Ms. Downey calculated the value
of the Petitioner’s property by using two methods of the income approach:
direct capitalization and cash flow analysis. Petitioner Exhibit 1 and
Exhibit 4. According to Ms. Downey, based on the direct capitalization
method the property’s value would be between $700,000 and $810,000. Downey
testimony. And the cash flow analysis shows the value of the property to be
$680,000, $724,000 or $774,000, depending on the discount rate applied. Id.
“The income approach to value
is based on the assumption that potential buyers will pay no more for the
subject property … than it would cost them to purchase an equally desirable
substitute investment that offers the same return and risk as the subject
property.” MANUAL at 14. The income approach thus focuses on the
intrinsic value of the property; rather than the Petitioner’s operation of the
property because property-specific rents or expenses may reflect elements other
than the value of the property “such as quality of management, skill of work force,
competition and the like.” Thorntown Telephone Company, Inc. v. State Board
of Tax Commissioners, 588 N.E.2d 613, 619 (Ind. Tax Ct. 1992). See also
MANUAL at
5 (“[C]hallenges to assessments [must] be proven with aggregate data, rather
than individual evidence of property wealth. … [I]t is not permissible to use
individual data without first establishing its comparability or lack thereof to
the aggregate data”). Here, Ms. Downey used property-specific expense
information, including a deduction for real estate taxes. In addition,
Ms. Downey provided no support for the capitalization rates she used in her
calculations. Ultimately, Ms. Downey failed to show that her income approach
methodology conformed to the Uniform Standards of Professional Appraisal Practice
(USPAP) or any other generally accepted standards. Consequently, Ms. Downey’s
income calculations lack probative value in this case. See Inland Steel Co.
v. State Board of Tax Commissioners, 739 N.E.2d 201, 220 (Ind. Tax Ct.

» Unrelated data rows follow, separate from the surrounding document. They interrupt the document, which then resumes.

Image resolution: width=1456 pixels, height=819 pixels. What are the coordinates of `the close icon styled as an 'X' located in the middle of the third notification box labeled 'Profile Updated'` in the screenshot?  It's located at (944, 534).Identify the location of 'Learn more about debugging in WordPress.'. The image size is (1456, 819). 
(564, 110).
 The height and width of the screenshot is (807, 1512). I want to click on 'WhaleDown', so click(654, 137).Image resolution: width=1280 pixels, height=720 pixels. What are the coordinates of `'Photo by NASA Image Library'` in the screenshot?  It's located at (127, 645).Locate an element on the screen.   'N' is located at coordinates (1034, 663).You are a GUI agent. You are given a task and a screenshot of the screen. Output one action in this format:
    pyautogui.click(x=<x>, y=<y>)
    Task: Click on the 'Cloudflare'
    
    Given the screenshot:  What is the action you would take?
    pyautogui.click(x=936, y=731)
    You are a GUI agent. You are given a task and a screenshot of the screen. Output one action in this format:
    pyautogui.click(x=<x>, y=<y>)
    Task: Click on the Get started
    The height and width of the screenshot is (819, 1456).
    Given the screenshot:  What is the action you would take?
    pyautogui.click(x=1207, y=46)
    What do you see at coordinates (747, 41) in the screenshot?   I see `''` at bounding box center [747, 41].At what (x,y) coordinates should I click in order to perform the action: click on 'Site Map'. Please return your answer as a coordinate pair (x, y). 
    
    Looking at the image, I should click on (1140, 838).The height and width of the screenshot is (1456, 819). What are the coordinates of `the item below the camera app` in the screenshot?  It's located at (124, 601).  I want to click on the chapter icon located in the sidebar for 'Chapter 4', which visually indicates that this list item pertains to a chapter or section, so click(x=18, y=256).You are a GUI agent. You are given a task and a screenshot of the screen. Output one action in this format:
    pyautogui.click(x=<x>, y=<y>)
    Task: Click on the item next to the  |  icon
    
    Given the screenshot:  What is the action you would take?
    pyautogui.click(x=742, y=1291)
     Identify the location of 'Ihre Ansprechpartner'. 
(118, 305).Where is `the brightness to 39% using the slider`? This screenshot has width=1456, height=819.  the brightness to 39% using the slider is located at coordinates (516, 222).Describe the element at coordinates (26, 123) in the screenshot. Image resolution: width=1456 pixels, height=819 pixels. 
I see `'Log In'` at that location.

2000) (holding that an appraiser’s opinion lacked probative value where the appraiser failed to explain
what a producer price index was, how it was calculated or that its use as a
deflator was a generally accepted appraisal technique).
Ms. Downey
also contends that the Petitioner’s property was over-valued based on the sale
prices of other multi-family residential properties. Downey testimony;
Petitioner Exhibit 2. In support of this contention, Ms. Downey submitted a
list of six multi-family properties with more than five units that sold between
2005 and 2007. Petitioner Exhibit 2. In making this argument, the
Petitioner’s witness essentially relies on a sales comparison approach to
establish the market value-in-use of the property. See MANUAL at 3 (stating that the sales comparison approach
“estimates the total value of the property directly by comparing it to similar,
or comparable, properties that have sold in the market.”) In order to
effectively use the sales comparison approach as evidence in a property
assessment appeal, however, the proponent must establish the comparability of
the properties being examined. Conclusory statements that a property is
“similar” or “comparable” to another property are not probative evidence of the
comparability of the properties. Long, 821 N.E.2d at 470. Instead, the
party seeking to rely on a sales comparison approach must explain the
characteristics of the subject property and how those characteristics compare
to those of purportedly comparable properties. See Id. at 470-71. They
must also explain how any differences between the properties affect their
relative market value-in-use. Id. Here, the Petitioner’s witness made no
attempt to show that the properties she used were comparable to the
Petitioner’s property. She merely concluded the subject property was assessed
higher than other multi-family properties. Thus, the Petitioner failed to raise
a prima facie case that its property was over-valued based on the sale prices
of other multi-family properties in Montgomery County.
Even if the
Petitioner could be seen as raising a minimally-sufficient prima facie case,
the Respondent rebutted the Petitioner’s evidence. The Respondent presented an
excerpt of an appraisal report prepared by Ms. Downey, whereby she estimated
the value of the Petitioner’s property to be $1,015,000 as of October 5, 2007. Thomas
testimony; Respondent Exhibit 1. While Ms. Downey explained that “clearly
looking into the future” the
Petitioner was unable to sell the property, she confirmed that her appraisal
was based on the best market information available at the time. Downey
testimony. And, in fact, Ms. Downey ultimately agreed that the property was
correctly assessed at $1,015,000 for 2008.